• Your goal:
Copy each line below in which the string "will" appears.

(Data entries)
# # #

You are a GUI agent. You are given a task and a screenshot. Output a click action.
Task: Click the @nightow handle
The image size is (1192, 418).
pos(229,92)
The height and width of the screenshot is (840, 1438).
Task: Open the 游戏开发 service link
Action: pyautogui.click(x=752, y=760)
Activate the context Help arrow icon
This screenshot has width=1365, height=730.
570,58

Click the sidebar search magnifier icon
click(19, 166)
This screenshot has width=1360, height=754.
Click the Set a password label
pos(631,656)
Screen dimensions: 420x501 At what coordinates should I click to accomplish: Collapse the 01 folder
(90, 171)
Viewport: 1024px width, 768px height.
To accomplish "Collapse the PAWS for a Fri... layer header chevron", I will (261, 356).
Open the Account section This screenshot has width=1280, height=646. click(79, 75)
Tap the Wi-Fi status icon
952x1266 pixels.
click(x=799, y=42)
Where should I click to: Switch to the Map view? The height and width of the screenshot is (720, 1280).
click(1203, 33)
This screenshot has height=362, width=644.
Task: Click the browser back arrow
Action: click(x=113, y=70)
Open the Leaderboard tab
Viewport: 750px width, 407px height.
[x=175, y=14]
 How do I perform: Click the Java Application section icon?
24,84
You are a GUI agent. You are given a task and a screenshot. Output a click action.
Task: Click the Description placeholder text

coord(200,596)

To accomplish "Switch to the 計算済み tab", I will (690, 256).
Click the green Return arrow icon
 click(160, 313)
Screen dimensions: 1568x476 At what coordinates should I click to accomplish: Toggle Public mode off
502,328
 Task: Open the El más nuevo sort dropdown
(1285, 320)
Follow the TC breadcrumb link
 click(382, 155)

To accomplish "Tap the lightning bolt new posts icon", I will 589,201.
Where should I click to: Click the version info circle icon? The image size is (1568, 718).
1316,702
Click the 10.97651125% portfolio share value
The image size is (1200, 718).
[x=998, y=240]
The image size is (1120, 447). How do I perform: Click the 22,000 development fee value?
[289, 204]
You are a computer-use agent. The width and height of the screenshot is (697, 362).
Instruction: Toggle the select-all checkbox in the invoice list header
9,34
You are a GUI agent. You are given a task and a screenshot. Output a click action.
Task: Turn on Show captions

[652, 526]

# # #

• Output of the task:
To accomplish "Collapse the PAWS for a Fri... layer header chevron", I will (261, 356).
To accomplish "Switch to the 計算済み tab", I will (690, 256).
To accomplish "Tap the lightning bolt new posts icon", I will 589,201.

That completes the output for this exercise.